ARN

812 incidents reported during first year of Notifiable Data Breaches scheme

More than 270,000 people affected so far

A total of 812 data breaches were notified to the Office of the Australian Information Commissioner (OAIC) since the Notifiable Data Breaches (NDB) scheme was introduced on 22 February 2018, an average of 67 breaches a month.

In comparison, during the 2017 financial year, the OAIC received 114 voluntary data breach notifications.

Under the Privacy Amendment, organisations have 30 days to notify the Privacy Commissioner and all affected parties if a breach occurs.

Industry experts have warned that breaches will happen.

“Any CEO who thinks their organisation is safe must rethink that thought," said Joseph Mesiti, sales director of Enosys, when speaking to ARN in 2018. "The breach will occur and, as an office holder, the CEO is ultimately accountable for that. Have the staff prepared the organisation for that?"

The vast majority of the reports made to OAIC  - more than 30 per cent - involved a "human factor", this could be sending information to the wrong person or someone’s login credentials being compromised through phishing.

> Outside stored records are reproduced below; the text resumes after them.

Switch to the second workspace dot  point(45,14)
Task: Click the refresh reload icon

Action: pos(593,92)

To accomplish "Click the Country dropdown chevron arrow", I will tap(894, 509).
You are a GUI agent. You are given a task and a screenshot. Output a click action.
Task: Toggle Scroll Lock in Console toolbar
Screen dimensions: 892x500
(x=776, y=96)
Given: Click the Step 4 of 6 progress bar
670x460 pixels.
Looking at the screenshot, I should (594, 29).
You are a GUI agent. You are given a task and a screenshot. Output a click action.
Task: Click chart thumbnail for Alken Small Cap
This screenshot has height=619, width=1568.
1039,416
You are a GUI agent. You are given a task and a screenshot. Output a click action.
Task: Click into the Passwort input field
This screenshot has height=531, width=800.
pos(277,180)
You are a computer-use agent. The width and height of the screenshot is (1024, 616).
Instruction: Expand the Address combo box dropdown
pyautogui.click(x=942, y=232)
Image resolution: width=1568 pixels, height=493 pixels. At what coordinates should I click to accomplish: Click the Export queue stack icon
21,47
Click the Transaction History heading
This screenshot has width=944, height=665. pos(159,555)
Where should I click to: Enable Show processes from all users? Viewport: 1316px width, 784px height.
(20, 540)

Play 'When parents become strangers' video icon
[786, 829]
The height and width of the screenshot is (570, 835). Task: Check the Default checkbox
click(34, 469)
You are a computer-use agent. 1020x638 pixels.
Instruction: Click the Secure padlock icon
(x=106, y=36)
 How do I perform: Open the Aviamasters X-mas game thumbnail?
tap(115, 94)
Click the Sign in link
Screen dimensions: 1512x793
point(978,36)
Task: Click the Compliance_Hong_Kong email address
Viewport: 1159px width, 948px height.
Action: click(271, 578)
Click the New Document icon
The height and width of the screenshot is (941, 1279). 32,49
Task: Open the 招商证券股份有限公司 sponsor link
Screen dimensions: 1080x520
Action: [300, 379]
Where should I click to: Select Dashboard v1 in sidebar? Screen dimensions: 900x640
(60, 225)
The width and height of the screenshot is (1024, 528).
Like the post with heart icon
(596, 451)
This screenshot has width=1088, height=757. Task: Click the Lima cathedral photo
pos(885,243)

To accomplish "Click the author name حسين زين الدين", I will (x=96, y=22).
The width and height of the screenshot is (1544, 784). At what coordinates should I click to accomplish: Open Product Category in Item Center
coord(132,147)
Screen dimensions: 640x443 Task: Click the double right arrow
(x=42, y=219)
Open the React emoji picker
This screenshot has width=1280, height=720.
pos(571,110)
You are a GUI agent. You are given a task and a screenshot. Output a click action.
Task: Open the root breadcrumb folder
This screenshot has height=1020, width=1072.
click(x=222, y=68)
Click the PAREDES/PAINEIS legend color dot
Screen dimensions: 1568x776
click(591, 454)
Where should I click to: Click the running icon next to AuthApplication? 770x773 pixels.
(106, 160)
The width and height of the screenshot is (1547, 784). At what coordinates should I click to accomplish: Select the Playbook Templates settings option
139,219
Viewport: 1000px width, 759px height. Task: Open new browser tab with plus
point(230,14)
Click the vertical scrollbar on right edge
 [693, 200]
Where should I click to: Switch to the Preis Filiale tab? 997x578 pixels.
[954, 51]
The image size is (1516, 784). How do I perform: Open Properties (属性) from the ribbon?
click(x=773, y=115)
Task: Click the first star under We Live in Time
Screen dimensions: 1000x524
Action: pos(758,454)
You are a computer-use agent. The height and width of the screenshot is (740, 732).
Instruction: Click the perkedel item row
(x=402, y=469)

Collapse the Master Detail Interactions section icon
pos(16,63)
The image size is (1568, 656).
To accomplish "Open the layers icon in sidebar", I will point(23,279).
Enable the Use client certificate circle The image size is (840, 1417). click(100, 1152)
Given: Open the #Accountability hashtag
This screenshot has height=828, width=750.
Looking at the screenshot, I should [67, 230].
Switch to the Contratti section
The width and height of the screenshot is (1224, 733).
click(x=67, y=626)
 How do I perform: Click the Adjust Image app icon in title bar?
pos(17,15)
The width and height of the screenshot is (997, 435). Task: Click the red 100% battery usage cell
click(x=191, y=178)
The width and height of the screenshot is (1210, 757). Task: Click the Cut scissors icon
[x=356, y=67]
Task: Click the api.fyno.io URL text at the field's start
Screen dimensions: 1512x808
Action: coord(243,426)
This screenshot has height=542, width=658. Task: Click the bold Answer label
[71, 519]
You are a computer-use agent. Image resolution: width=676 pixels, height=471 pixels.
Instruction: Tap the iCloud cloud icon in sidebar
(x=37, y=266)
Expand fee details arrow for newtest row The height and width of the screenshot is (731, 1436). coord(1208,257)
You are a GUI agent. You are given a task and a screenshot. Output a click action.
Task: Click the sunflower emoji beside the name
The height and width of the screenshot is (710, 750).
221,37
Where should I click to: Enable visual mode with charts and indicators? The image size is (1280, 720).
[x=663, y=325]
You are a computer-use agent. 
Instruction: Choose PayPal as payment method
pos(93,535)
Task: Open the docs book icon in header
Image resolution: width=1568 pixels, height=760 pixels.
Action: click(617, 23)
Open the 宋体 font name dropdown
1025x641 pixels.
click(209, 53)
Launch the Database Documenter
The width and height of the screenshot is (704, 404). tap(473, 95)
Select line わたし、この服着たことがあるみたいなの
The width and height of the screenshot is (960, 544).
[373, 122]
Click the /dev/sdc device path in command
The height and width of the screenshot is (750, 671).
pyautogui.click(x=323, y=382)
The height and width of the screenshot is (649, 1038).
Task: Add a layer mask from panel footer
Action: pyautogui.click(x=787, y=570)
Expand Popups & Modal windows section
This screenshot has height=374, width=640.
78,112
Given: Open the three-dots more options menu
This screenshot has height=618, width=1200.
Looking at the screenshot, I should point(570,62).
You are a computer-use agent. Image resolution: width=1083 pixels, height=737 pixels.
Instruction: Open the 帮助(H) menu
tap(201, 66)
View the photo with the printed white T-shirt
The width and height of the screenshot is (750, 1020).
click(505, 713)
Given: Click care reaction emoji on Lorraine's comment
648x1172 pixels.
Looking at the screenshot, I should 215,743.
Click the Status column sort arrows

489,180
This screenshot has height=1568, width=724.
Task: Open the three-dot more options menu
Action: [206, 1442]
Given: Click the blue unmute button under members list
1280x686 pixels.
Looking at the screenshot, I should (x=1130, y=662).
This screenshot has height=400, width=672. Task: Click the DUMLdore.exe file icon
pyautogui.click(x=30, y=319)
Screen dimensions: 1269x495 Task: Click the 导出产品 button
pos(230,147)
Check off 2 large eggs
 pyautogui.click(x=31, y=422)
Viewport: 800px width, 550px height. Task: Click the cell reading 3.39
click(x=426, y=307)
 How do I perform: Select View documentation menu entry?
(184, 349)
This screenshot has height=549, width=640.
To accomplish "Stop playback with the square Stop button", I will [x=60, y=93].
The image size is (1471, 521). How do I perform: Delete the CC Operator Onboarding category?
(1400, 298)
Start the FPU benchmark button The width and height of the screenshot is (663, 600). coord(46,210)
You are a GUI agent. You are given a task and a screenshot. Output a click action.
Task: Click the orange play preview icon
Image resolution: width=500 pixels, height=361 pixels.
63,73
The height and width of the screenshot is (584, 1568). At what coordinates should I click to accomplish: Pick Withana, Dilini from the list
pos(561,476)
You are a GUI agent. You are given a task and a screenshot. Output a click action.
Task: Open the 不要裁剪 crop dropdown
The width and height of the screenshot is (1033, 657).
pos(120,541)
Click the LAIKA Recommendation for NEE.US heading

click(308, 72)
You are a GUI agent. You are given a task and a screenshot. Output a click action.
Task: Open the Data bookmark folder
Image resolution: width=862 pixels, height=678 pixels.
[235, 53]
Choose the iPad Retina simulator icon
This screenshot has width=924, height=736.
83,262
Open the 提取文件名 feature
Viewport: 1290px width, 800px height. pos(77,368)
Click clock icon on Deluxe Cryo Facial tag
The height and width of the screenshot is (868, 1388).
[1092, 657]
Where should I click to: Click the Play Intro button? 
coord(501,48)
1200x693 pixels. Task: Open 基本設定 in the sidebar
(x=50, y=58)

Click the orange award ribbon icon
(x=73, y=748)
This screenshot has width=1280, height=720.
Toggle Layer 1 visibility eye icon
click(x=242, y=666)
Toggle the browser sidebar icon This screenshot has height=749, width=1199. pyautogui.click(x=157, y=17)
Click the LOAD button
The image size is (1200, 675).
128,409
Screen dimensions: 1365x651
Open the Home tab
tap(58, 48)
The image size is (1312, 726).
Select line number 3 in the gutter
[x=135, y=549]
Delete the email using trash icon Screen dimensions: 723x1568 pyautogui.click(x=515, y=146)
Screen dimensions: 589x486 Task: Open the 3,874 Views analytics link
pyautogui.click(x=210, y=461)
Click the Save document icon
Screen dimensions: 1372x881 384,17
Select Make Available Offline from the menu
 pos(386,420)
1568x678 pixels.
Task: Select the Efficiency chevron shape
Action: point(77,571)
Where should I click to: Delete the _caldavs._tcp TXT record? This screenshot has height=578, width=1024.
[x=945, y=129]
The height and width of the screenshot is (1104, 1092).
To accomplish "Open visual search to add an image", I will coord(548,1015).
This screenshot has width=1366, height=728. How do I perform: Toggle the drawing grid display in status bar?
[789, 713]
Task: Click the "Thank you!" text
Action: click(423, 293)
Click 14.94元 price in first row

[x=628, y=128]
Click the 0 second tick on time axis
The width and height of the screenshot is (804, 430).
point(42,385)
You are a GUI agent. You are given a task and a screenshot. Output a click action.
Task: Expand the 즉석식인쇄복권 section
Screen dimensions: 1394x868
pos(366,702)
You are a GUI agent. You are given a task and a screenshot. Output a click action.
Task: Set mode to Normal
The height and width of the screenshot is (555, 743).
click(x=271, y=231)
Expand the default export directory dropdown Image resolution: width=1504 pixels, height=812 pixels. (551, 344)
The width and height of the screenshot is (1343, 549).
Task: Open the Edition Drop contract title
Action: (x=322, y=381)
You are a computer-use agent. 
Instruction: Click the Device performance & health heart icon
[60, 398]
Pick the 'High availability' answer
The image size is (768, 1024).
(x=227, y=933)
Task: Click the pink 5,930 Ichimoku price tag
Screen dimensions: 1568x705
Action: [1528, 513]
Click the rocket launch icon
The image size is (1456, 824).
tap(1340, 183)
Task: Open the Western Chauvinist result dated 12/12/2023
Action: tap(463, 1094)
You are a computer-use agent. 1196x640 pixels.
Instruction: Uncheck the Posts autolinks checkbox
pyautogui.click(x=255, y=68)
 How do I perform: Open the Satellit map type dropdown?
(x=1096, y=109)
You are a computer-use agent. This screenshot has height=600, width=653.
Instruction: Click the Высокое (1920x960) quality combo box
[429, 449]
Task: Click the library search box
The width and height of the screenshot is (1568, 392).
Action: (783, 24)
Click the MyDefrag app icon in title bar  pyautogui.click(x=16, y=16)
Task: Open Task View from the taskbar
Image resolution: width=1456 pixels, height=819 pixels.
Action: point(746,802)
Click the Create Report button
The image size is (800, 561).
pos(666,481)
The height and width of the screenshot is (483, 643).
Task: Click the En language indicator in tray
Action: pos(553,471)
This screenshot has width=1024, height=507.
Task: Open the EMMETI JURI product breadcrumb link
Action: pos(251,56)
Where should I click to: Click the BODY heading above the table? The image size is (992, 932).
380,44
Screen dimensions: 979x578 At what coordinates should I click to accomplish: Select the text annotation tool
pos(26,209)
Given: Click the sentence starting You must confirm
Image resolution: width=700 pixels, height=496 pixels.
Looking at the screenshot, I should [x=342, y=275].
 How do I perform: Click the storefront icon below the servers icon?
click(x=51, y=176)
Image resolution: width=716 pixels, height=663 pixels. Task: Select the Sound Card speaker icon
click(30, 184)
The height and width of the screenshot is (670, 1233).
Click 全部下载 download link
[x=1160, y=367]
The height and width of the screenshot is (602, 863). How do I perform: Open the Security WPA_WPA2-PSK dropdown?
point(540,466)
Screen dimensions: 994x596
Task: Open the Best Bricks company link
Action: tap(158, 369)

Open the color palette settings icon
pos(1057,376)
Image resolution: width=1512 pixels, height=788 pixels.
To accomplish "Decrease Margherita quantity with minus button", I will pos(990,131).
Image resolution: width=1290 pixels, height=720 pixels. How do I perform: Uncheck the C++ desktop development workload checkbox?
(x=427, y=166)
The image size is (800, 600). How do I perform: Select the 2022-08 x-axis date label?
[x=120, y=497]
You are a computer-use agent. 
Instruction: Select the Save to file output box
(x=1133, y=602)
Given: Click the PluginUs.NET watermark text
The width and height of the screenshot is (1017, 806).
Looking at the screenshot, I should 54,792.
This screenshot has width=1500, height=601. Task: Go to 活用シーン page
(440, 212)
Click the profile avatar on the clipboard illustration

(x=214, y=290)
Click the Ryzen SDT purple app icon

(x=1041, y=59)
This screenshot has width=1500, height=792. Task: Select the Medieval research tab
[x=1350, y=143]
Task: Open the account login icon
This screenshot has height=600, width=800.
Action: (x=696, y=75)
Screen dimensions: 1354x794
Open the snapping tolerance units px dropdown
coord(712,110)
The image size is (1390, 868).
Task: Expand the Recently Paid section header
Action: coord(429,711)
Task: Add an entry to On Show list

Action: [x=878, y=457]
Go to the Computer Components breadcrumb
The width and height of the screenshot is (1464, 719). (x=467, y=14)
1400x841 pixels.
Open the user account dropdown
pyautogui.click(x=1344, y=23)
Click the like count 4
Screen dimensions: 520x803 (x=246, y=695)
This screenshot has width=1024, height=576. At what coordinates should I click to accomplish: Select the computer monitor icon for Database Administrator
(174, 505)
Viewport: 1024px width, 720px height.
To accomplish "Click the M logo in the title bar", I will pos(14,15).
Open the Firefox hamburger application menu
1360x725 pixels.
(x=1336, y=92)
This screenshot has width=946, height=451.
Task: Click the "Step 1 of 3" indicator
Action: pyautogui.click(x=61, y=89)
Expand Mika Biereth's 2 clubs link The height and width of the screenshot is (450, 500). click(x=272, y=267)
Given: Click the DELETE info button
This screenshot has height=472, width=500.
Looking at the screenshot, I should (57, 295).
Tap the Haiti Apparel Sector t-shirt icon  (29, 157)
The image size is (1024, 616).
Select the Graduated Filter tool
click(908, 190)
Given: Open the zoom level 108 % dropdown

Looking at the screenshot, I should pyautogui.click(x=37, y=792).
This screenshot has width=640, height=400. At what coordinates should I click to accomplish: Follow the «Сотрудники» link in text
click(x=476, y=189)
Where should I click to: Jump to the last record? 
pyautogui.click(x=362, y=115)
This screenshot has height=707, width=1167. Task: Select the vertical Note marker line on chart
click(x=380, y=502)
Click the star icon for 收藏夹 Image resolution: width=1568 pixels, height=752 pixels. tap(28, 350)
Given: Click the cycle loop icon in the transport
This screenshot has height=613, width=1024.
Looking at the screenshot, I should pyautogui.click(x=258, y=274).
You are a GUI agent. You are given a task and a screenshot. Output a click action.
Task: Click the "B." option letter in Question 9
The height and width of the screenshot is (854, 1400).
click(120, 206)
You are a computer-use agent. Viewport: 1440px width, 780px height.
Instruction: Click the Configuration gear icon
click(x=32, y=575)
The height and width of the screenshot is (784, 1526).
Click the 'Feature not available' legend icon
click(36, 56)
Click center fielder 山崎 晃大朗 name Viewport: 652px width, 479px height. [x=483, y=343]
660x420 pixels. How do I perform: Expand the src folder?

Human error was responsible for the unauthorised disclosure of data of more than 270,000 people.

The health services provider industry topped every quarterly report as the industry, which reported breaches the most, a total of 163 in 12 months.

Finance came as a close second with a total of 119 reports in 12 months, followed by legal with 87 and education with 62.

“The growing number of data breaches notified to my Office is consistent with trends experienced by our counterparts overseas and indicates agencies and organisations are complying with their notification obligations,” Australian Information Commissioner and Privacy Commissioner Angelene Falk said.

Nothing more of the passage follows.